### INPUT FOR THIS TASK ###

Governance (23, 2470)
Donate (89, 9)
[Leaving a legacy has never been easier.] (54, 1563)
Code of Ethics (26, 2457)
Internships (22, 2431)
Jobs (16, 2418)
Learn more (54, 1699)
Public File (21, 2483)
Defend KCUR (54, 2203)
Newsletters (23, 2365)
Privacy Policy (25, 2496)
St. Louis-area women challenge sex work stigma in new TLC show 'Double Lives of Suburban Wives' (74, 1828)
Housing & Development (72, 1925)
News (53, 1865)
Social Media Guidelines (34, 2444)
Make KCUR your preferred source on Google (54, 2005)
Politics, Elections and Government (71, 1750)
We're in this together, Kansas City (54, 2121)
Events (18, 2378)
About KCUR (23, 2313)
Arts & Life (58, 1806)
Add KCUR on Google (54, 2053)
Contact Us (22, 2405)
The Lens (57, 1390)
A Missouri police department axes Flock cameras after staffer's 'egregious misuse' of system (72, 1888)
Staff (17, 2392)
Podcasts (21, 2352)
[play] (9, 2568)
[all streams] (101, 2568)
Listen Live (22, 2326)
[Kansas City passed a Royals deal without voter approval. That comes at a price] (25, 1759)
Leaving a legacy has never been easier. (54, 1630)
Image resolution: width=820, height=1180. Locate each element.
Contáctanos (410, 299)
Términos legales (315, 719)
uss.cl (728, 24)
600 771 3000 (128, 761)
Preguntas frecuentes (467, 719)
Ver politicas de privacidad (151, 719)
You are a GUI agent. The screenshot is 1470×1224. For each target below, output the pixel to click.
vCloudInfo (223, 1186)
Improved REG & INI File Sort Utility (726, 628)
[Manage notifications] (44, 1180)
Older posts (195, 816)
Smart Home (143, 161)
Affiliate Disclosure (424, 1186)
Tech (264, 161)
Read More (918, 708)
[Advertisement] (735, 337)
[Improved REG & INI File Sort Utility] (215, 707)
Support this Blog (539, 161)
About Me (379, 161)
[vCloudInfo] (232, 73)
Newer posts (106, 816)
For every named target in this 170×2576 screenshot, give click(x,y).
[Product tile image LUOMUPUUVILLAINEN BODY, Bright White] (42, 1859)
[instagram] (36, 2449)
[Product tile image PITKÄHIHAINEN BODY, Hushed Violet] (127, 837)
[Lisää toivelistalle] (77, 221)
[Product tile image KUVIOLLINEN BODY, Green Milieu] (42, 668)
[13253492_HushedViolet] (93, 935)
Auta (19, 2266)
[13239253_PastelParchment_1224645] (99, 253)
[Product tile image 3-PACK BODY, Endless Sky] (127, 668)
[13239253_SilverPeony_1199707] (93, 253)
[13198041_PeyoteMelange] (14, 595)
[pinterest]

###

YOUR TASK. All of the records above need to be printed again exactly as they appear.

RESULT FOR THIS TASK.
Governance (23, 2470)
Donate (89, 9)
[Leaving a legacy has never been easier.] (54, 1563)
Code of Ethics (26, 2457)
Internships (22, 2431)
Jobs (16, 2418)
Learn more (54, 1699)
Public File (21, 2483)
Defend KCUR (54, 2203)
Newsletters (23, 2365)
Privacy Policy (25, 2496)
St. Louis-area women challenge sex work stigma in new TLC show 'Double Lives of Suburban Wives' (74, 1828)
Housing & Development (72, 1925)
News (53, 1865)
Social Media Guidelines (34, 2444)
Make KCUR your preferred source on Google (54, 2005)
Politics, Elections and Government (71, 1750)
We're in this together, Kansas City (54, 2121)
Events (18, 2378)
About KCUR (23, 2313)
Arts & Life (58, 1806)
Add KCUR on Google (54, 2053)
Contact Us (22, 2405)
The Lens (57, 1390)
A Missouri police department axes Flock cameras after staffer's 'egregious misuse' of system (72, 1888)
Staff (17, 2392)
Podcasts (21, 2352)
[play] (9, 2568)
[all streams] (101, 2568)
Listen Live (22, 2326)
[Kansas City passed a Royals deal without voter approval. That comes at a price] (25, 1759)
Leaving a legacy has never been easier. (54, 1630)
Image resolution: width=820, height=1180. Locate each element.
Contáctanos (410, 299)
Términos legales (315, 719)
uss.cl (728, 24)
600 771 3000 (128, 761)
Preguntas frecuentes (467, 719)
Ver politicas de privacidad (151, 719)
You are a GUI agent. The screenshot is 1470×1224. For each target below, output the pixel to click.
vCloudInfo (223, 1186)
Improved REG & INI File Sort Utility (726, 628)
[Manage notifications] (44, 1180)
Older posts (195, 816)
Smart Home (143, 161)
Affiliate Disclosure (424, 1186)
Tech (264, 161)
Read More (918, 708)
[Advertisement] (735, 337)
[Improved REG & INI File Sort Utility] (215, 707)
Support this Blog (539, 161)
About Me (379, 161)
[vCloudInfo] (232, 73)
Newer posts (106, 816)
For every named target in this 170×2576 screenshot, give click(x,y).
[Product tile image LUOMUPUUVILLAINEN BODY, Bright White] (42, 1859)
[instagram] (36, 2449)
[Product tile image PITKÄHIHAINEN BODY, Hushed Violet] (127, 837)
[Lisää toivelistalle] (77, 221)
[Product tile image KUVIOLLINEN BODY, Green Milieu] (42, 668)
[13253492_HushedViolet] (93, 935)
Auta (19, 2266)
[13239253_PastelParchment_1224645] (99, 253)
[Product tile image 3-PACK BODY, Endless Sky] (127, 668)
[13239253_SilverPeony_1199707] (93, 253)
[13198041_PeyoteMelange] (14, 595)
[pinterest]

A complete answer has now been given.